12
votes

I have a dictionary data where I have stored:

  • key - ID of an event

  • value - the name of this event, where value is a UTF-8 string

Now, I want to write down this map into a json file. I tried with this:

with open('events_map.json', 'w') as out_file:
    json.dump(data, out_file, indent = 4)

but this gives me the error:

UnicodeDecodeError: 'utf8' codec can't decode byte 0xbf in position 0: invalid start byte

Now, I also tried with:

with io.open('events_map.json', 'w', encoding='utf-8') as out_file:
   out_file.write(unicode(json.dumps(data, encoding="utf-8")))

but this raises the same error:

UnicodeDecodeError: 'utf8' codec can't decode byte 0xbf in position 0: invalid start byte

I also tried with:

with io.open('events_map.json', 'w', encoding='utf-8') as out_file:
    out_file.write(unicode(json.dumps(data, encoding="utf-8", ensure_ascii=False)))

but this raises the error:

UnicodeDecodeError: 'ascii' codec can't decode byte 0xbf in position 3114: ordinal not in range(128)

Any suggestions about how can I solve this problem?

EDIT: I believe this is the line that is causing me the problem:

> data['142']
'\xbf/ANCT25'

EDIT 2: The data variable is read from a file.
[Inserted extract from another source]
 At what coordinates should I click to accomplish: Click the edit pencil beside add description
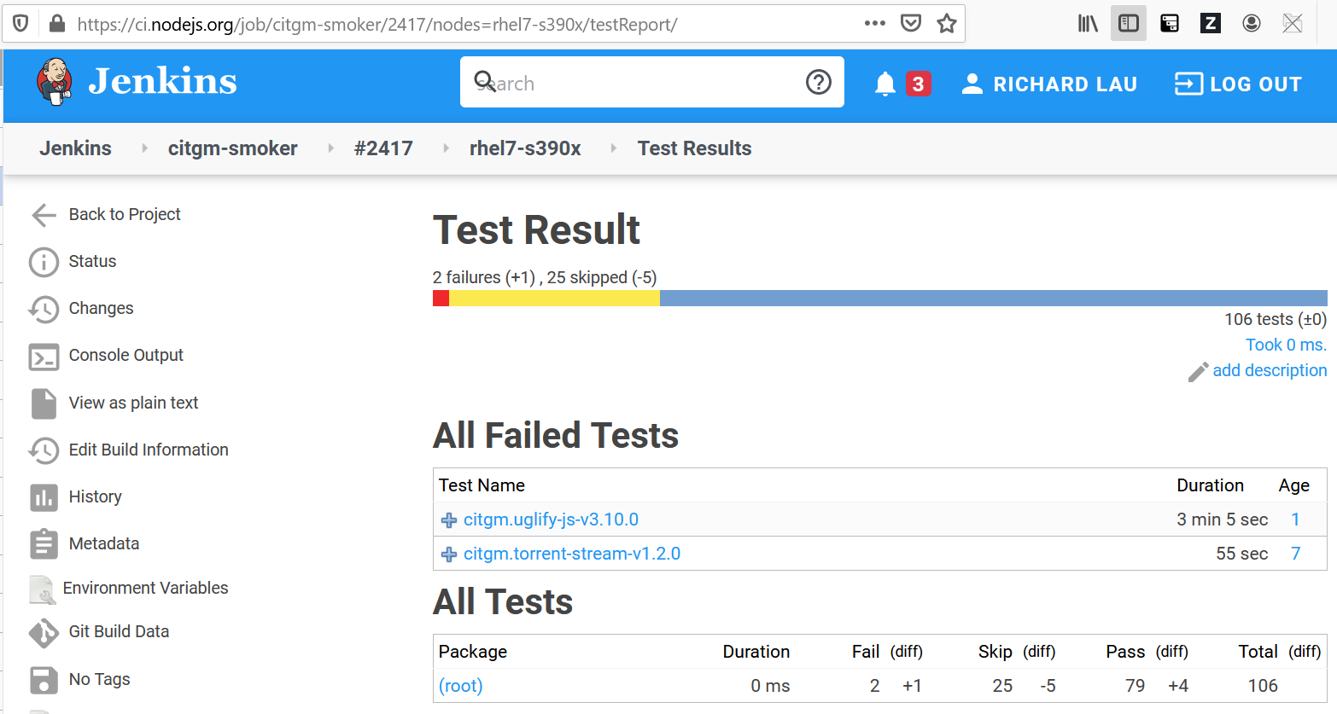click(1198, 372)
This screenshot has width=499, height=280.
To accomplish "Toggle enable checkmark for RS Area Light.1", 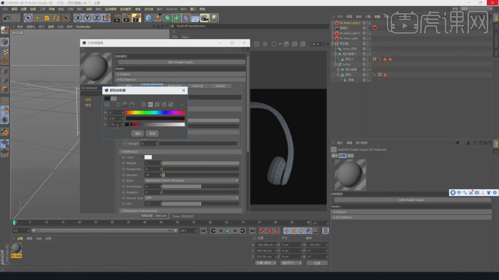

So, after reading it from a file:

data_file_lines = io.open(file_name, 'r', encoding='utf8').readlines()

I then do:

with io.open('data/events_map.json', 'w', encoding='utf8') as json_file:
        json.dump(data, json_file, ensure_ascii=False)

Which gives me the error:

TypeError: must be unicode, not str

Then, I try to do this with the data dictionary:

for tuple in sorted_tuples (the `data` variable is initialized by a tuple):
    data[str(tuple[1])] = json.dumps(tuple[0], ensure_ascii=False, encoding='utf8')
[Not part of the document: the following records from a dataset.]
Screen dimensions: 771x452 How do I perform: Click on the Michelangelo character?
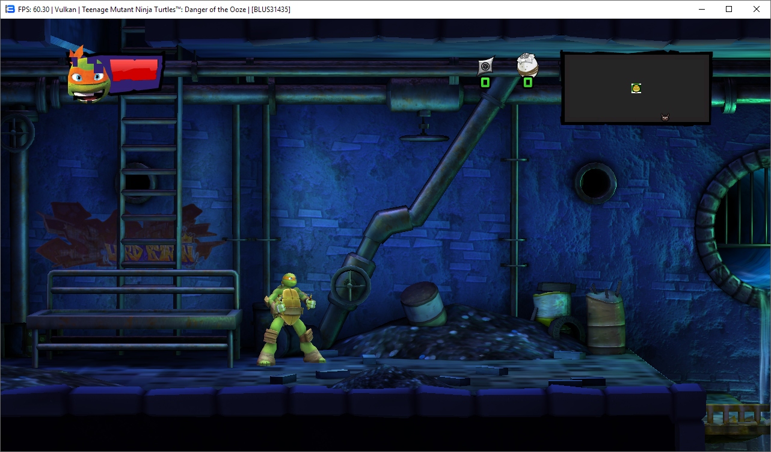(291, 319)
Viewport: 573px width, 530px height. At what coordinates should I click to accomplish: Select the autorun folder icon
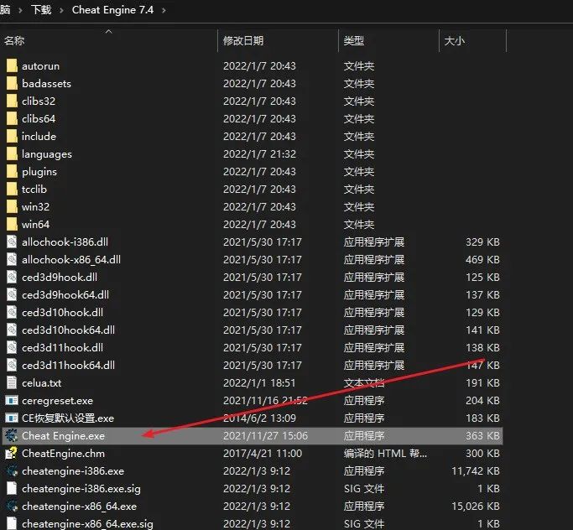click(12, 65)

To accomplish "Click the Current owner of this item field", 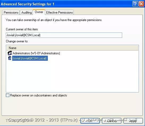I will click(x=64, y=35).
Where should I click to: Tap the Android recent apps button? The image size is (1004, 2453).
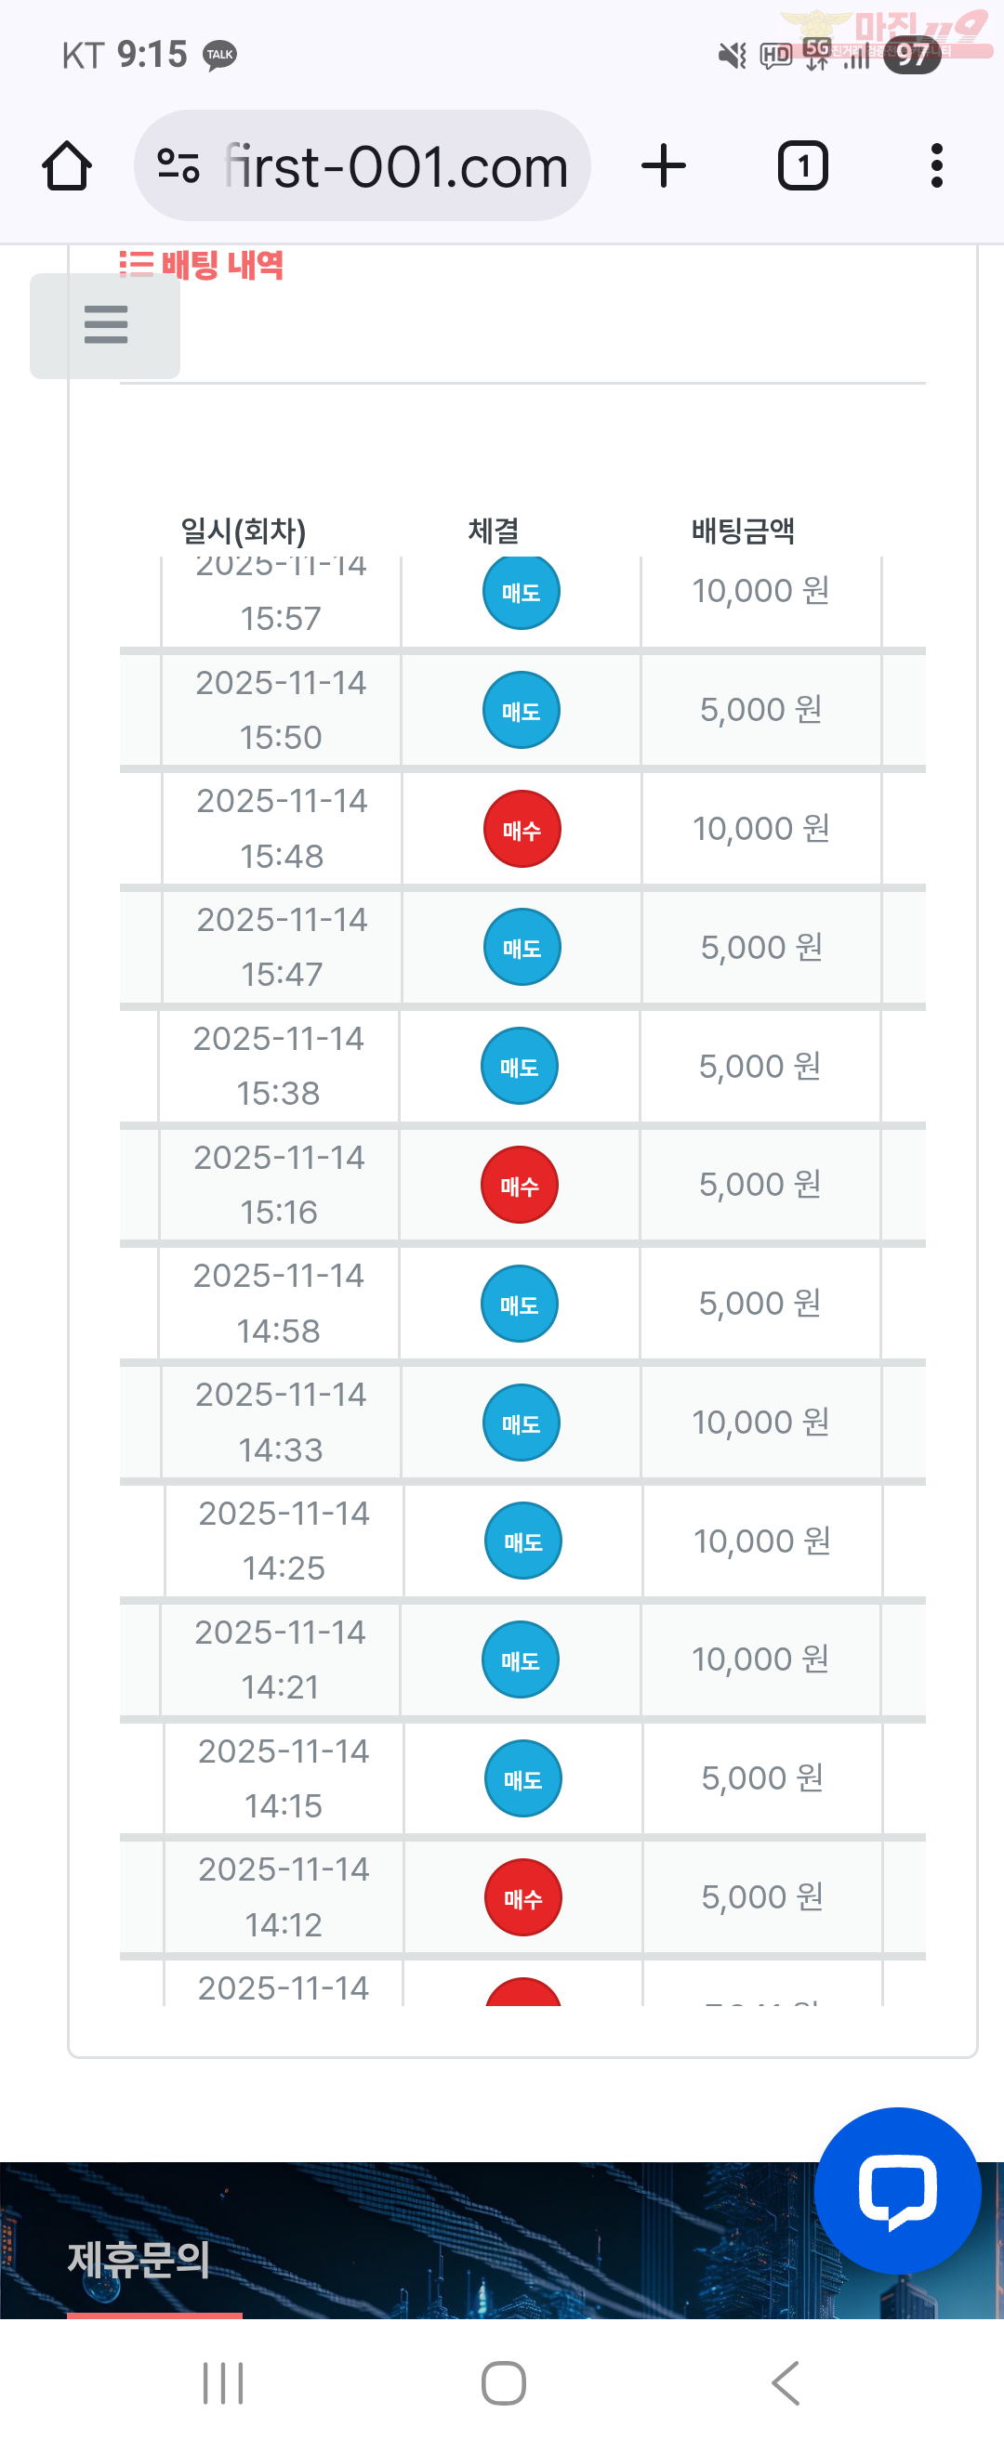pyautogui.click(x=223, y=2383)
which is, again, followed by:

with io.open('data/events_map.json', 'w', encoding='utf8') as json_file:
    json.dump(data, json_file, ensure_ascii=False)

but again, the same error:

TypeError: must be unicode, not str

I get the same error when I use the simple open function for reading from the file:

data_file_lines = open(file_name, "r").readlines()
1
The string in your data dictionary is not actually UTF-8 encoded; decoding it to Unicode fails.Martijn Pieters♦
Can you please put the actual data dictionary in your post? Just include the output of print data.Martijn Pieters♦
The data variable is too big to paste it. Anyway, I think only one entry on my dictionary is causing the problem. I edited my post.Belphegor
That string is indeed not UTF-8 encoded. Is that supposed to be an inverted question mark, perhaps?Martijn Pieters♦
You'll have to either replace that value with an actual UTF-8 encoded value, or replace it with a Unicode value (so explicitly decode it first before passing it to json.dump()).Martijn Pieters♦

1 Answers

17
votes

The exception is caused by the contents of your data dictionary, at least one of the keys or values is not UTF-8 encoded.

You'll have to replace this value; either by substituting a value that is UTF-8 encoded, or by decoding it to a unicode object by decoding just that value with whatever encoding is the correct encoding for that value:

data['142'] = data['142'].decode('latin-1')

to decode that string as a Latin-1-encoded value instead.